Isolate every line in the data with the string "will" and copy it.

====== Supplied records ======

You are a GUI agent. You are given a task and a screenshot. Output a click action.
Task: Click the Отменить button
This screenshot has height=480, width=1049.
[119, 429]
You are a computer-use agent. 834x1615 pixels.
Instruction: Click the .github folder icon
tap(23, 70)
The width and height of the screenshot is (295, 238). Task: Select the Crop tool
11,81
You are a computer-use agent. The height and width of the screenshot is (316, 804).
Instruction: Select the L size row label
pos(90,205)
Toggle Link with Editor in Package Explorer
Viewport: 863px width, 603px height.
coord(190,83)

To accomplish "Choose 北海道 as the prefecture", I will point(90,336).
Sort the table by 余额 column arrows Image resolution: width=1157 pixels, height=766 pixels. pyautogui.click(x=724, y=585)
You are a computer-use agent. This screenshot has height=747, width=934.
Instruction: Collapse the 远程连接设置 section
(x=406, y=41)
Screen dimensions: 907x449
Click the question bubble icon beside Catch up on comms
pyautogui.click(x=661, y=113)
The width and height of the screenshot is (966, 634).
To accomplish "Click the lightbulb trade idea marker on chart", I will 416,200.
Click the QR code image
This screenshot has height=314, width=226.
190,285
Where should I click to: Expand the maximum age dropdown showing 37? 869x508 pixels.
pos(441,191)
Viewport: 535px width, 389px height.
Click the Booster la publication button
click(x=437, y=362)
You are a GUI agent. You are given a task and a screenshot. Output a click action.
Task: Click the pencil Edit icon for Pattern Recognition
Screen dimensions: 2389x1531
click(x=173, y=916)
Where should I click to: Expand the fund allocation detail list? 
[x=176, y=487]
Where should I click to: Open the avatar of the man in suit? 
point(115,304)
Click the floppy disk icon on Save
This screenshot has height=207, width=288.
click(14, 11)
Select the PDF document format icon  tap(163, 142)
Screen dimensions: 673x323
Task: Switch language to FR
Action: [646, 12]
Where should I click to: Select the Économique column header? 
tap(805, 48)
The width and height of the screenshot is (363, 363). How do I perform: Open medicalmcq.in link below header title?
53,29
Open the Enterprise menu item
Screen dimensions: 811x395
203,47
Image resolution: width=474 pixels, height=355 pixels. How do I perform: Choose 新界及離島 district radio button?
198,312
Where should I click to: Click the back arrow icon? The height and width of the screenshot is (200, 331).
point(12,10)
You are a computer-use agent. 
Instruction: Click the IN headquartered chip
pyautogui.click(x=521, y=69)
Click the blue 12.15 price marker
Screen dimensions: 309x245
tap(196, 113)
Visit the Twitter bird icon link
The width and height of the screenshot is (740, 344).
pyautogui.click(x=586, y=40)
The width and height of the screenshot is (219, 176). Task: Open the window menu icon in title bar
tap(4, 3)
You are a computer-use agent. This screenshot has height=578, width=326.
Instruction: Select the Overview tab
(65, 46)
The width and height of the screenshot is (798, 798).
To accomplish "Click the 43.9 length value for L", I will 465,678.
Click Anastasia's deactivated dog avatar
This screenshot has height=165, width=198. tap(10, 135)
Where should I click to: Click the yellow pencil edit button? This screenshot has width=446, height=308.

======

**Reply**.
To accomplish "Choose 北海道 as the prefecture", I will point(90,336).
To accomplish "Click the lightbulb trade idea marker on chart", I will 416,200.
To accomplish "Click the 43.9 length value for L", I will 465,678.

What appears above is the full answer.